We commenced the workshop with a brief biography of our instructor, the wonderfully charismatic Julian Caddy, the Brighton Fringe Director who also runs regular workshops in London. The workshop was attended by a varied bunch; several fellow actors desperate to hone their craft, a few writers hoping for inspiration and a couple of comedians eager to improve their sketch comedy. It is hard to say who out of this group would have achieved the most from this workshop, as it was more akin to a self-help seminar than a practical acting workshop – not necessarily a negative depending on what you hoped to gain from the class.
My main gripe with the workshop is that it felt rushed and it ran over significantly, a fact that Caddy noted also, stating that 80 minutes is not long enough to do the technique justice. The description cites the workshop as containing ‘theory and improvisation’, however I found that it focused too much on the former, leaving the latter to be crammed into the last 10 minutes of the class – a disappointment for those in attendance who anticipated a more applied ‘acting’ workshop. The improvisation that did take place was well considered by Caddy, focusing on the idea of ‘thinking the thoughts’ of the character by being given elaborate details about their personal lives and history. Caddy gave personal and constructive feedback to the improvisations, showcasing his enthusiasm and belief in the lessons he was teaching.

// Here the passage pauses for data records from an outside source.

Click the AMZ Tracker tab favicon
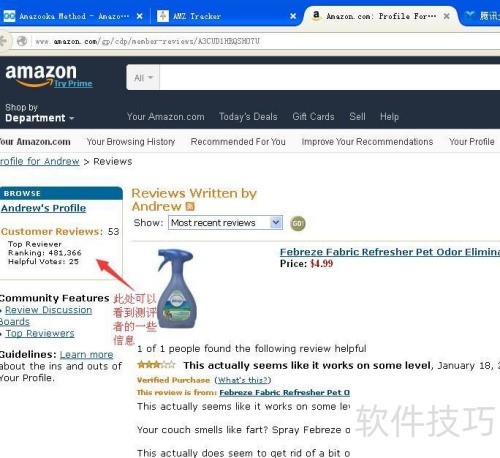Screen dimensions: 500x458 (163, 16)
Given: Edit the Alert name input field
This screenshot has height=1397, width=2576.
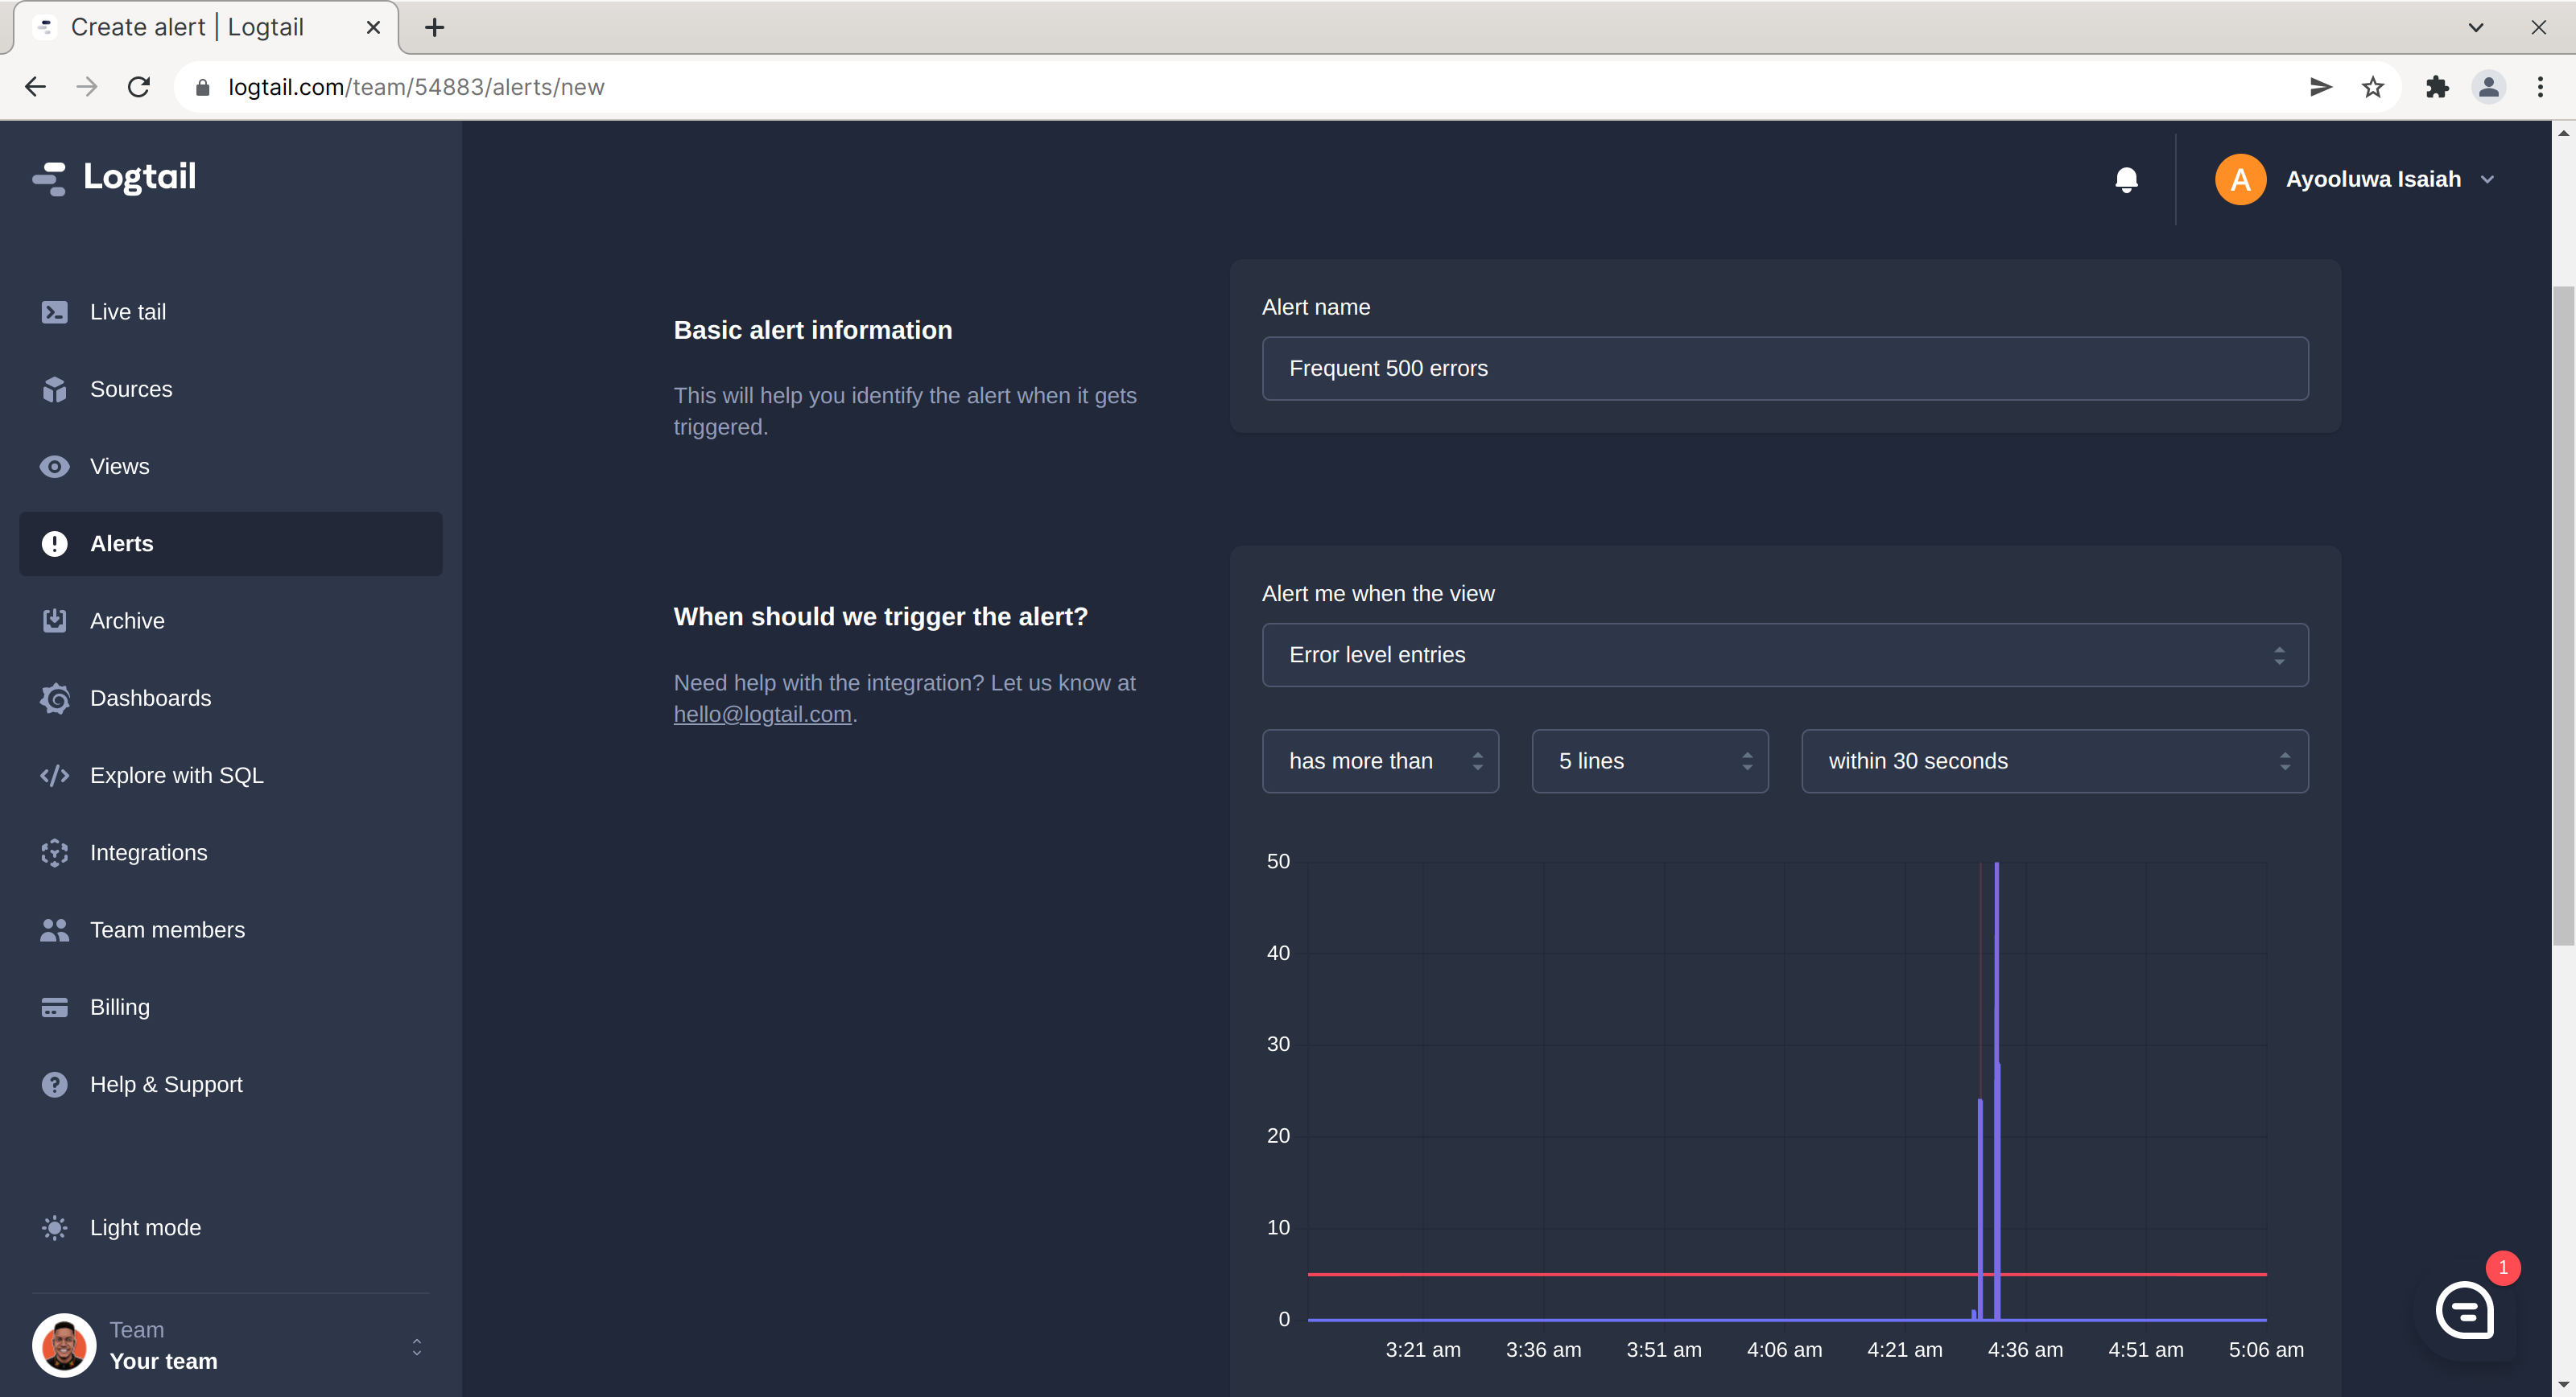Looking at the screenshot, I should (x=1785, y=368).
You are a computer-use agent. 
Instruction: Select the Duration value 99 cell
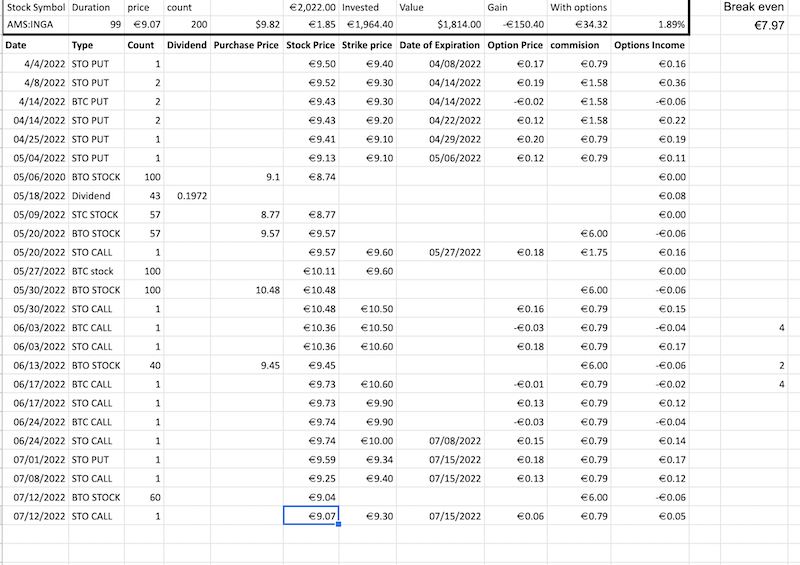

Overall, the workshop was enjoyable and contained valuable perceptions on daily thought processes, most usefully on the concepts of over-thinking, self-consciousness and worrying. However I found that it was more reminiscent of a seminar than a workshop and too theory-based, disappointing for those expecting a revelation in applied character creation. This discrepancy in the description of the workshop as opposed to the class itself, combined with the lack of time Caddy had to truly explore the techniques, led to unsatisfactory experience despite the obvious intellect and talent of the instructor.